[The task] In the Summer Palace blog post, which city does the writer choose to fly to?
— Start Source text —
Saturday, April 3, 2010

Summer Palace

Suzhou StreetI've changed my plans a bit. The whole train thing was giving me a bit of a headache. So rather than heading to the places I mentioned in my previous blog and making my way south, I've decided to take a flight as far south as I want to go and then head north. I've chosen Chengdu as my destination. I read a little bit about it, probably won't be staying there for two long. I'll use it as a base for a couple of days. The weather will be much warmer too and it'll get warmer as I head back north. Though it looks like there might be rain waiting for me when I arrive. My flight is tomorrow.

I used the time today to check out the Summer Palace, in the northwest area of Beijing. It's a pretty huge area and I spent the entire day walking around it. I entered through the north, made my way over a hill, through a number of buddhist temples, then down the hill to the Kunming Lake and over to the South Lake Island. The area is quite pretty and quite bit. I managed to cover just half of it. Just like in the Forbidden City, there were thousands of tourists. Often shoulder to shoulder squeezing through corridors. Sometimes it seems the people just go with the crowd, unsure of where they're going. I've noticed that when I aim my camera at something bizarre, soon everyone behind me starts looking in the same direction and taking pictures of the same thing.

Longevity HillI had a couple of delicious meals today. Finally decided to check out some restaurants. Both times I had a beef noodle soup. One was pretty plain and the other quite spicy. I wasn't sure how to order what I wanted, so I just pointed to a pictures they had on the wall or in the menu. Either way, I'm starting to feel a little more brave with going into restaurants.

I got around primarily with the Beijing Subway. I have to say I'm so impressed with it. I've never experienced city transportation that's so intuitive and efficient. The trains come within three minutes, so usually there's one right when you get there. It costs about thirty cents and you can transfer to eight or more lines without paying anything extra or leaving the subway. It'll get you to pretty much every part of the city. It's quite clean too, though most of the city is suprisingly well kept. I barely noticed any garbage on the streets when I walked around. I wonder how much of that is due to the Olympics. The city government put a lot of money into teaching people certain manners. Posters and videos are still all over the city showing people to line up, not to spit or litter, to give up seats to the elderly and I even saw a video in form of a cartoon showing that groping others on the train is not appropriate.
— End Source text —
— Start Information provided —
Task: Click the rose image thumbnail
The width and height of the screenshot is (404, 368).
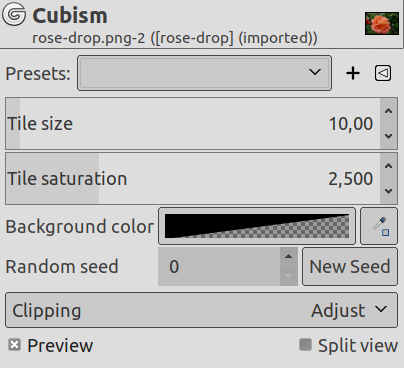Action: (x=382, y=23)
— End Information provided —
[Correct output] Chengdu